What to work on. Repeat the lines below with "Partner List" swapped for "Contact List" and nothing else altered.

Supplied records.
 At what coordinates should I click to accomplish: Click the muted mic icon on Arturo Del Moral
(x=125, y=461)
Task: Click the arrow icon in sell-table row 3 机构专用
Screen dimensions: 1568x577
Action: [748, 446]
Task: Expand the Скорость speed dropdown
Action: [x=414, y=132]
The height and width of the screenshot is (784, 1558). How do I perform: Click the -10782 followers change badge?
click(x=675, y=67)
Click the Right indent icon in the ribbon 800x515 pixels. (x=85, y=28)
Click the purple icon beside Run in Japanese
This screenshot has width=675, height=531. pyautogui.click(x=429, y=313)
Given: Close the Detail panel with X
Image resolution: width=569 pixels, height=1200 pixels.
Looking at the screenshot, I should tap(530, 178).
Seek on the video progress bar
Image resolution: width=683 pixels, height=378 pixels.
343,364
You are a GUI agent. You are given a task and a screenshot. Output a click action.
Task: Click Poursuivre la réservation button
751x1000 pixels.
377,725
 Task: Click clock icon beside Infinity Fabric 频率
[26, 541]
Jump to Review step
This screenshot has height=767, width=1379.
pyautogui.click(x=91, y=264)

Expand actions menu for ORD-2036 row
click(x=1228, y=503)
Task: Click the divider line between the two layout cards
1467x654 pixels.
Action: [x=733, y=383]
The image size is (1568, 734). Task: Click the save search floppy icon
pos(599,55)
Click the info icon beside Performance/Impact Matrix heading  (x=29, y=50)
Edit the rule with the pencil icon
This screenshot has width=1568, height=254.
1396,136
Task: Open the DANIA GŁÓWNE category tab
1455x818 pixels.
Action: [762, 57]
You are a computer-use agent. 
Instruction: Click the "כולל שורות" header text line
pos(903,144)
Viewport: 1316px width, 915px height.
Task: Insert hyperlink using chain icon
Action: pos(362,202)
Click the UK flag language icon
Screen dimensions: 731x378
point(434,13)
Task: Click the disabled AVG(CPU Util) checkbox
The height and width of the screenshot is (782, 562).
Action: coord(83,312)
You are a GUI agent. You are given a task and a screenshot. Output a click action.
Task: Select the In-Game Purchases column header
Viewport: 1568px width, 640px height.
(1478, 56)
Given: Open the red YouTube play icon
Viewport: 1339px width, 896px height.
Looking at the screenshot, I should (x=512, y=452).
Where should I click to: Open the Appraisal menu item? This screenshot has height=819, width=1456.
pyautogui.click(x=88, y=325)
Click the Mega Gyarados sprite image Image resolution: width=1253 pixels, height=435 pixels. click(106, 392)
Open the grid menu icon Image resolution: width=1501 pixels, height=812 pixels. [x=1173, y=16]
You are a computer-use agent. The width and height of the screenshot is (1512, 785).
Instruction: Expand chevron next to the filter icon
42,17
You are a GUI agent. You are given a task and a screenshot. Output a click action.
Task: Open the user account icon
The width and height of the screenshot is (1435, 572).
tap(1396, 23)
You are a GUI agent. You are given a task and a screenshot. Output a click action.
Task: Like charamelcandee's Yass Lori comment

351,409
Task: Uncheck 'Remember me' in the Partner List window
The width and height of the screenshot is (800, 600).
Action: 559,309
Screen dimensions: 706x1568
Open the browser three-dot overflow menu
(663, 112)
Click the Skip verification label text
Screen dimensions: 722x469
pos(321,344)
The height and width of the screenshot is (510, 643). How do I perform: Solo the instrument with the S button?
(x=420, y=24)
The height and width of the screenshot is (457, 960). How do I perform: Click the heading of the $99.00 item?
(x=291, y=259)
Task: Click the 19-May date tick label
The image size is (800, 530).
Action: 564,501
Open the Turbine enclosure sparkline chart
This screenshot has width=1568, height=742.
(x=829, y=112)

Expected output.
 At what coordinates should I click to accomplish: Click the muted mic icon on Arturo Del Moral
(x=125, y=461)
Task: Click the arrow icon in sell-table row 3 机构专用
Screen dimensions: 1568x577
Action: [748, 446]
Task: Expand the Скорость speed dropdown
Action: [x=414, y=132]
The height and width of the screenshot is (784, 1558). How do I perform: Click the -10782 followers change badge?
click(x=675, y=67)
Click the Right indent icon in the ribbon 800x515 pixels. (x=85, y=28)
Click the purple icon beside Run in Japanese
This screenshot has width=675, height=531. pyautogui.click(x=429, y=313)
Given: Close the Detail panel with X
Image resolution: width=569 pixels, height=1200 pixels.
Looking at the screenshot, I should tap(530, 178).
Seek on the video progress bar
Image resolution: width=683 pixels, height=378 pixels.
343,364
You are a GUI agent. You are given a task and a screenshot. Output a click action.
Task: Click Poursuivre la réservation button
751x1000 pixels.
377,725
 Task: Click clock icon beside Infinity Fabric 频率
[26, 541]
Jump to Review step
This screenshot has height=767, width=1379.
pyautogui.click(x=91, y=264)

Expand actions menu for ORD-2036 row
click(x=1228, y=503)
Task: Click the divider line between the two layout cards
1467x654 pixels.
Action: [x=733, y=383]
The image size is (1568, 734). Task: Click the save search floppy icon
pos(599,55)
Click the info icon beside Performance/Impact Matrix heading  (x=29, y=50)
Edit the rule with the pencil icon
This screenshot has width=1568, height=254.
1396,136
Task: Open the DANIA GŁÓWNE category tab
1455x818 pixels.
Action: [762, 57]
You are a computer-use agent. 
Instruction: Click the "כולל שורות" header text line
pos(903,144)
Viewport: 1316px width, 915px height.
Task: Insert hyperlink using chain icon
Action: pos(362,202)
Click the UK flag language icon
Screen dimensions: 731x378
point(434,13)
Task: Click the disabled AVG(CPU Util) checkbox
The height and width of the screenshot is (782, 562).
Action: coord(83,312)
You are a GUI agent. You are given a task and a screenshot. Output a click action.
Task: Select the In-Game Purchases column header
Viewport: 1568px width, 640px height.
(1478, 56)
Given: Open the red YouTube play icon
Viewport: 1339px width, 896px height.
Looking at the screenshot, I should (x=512, y=452).
Where should I click to: Open the Appraisal menu item? This screenshot has height=819, width=1456.
pyautogui.click(x=88, y=325)
Click the Mega Gyarados sprite image Image resolution: width=1253 pixels, height=435 pixels. click(106, 392)
Open the grid menu icon Image resolution: width=1501 pixels, height=812 pixels. [x=1173, y=16]
You are a computer-use agent. The width and height of the screenshot is (1512, 785).
Instruction: Expand chevron next to the filter icon
42,17
You are a GUI agent. You are given a task and a screenshot. Output a click action.
Task: Open the user account icon
The width and height of the screenshot is (1435, 572).
tap(1396, 23)
You are a GUI agent. You are given a task and a screenshot. Output a click action.
Task: Like charamelcandee's Yass Lori comment

351,409
Task: Uncheck 'Remember me' in the Contact List window
The width and height of the screenshot is (800, 600).
Action: 559,309
Screen dimensions: 706x1568
Open the browser three-dot overflow menu
(663, 112)
Click the Skip verification label text
Screen dimensions: 722x469
pos(321,344)
The height and width of the screenshot is (510, 643). How do I perform: Solo the instrument with the S button?
(x=420, y=24)
The height and width of the screenshot is (457, 960). How do I perform: Click the heading of the $99.00 item?
(x=291, y=259)
Task: Click the 19-May date tick label
The image size is (800, 530).
Action: 564,501
Open the Turbine enclosure sparkline chart
This screenshot has width=1568, height=742.
(x=829, y=112)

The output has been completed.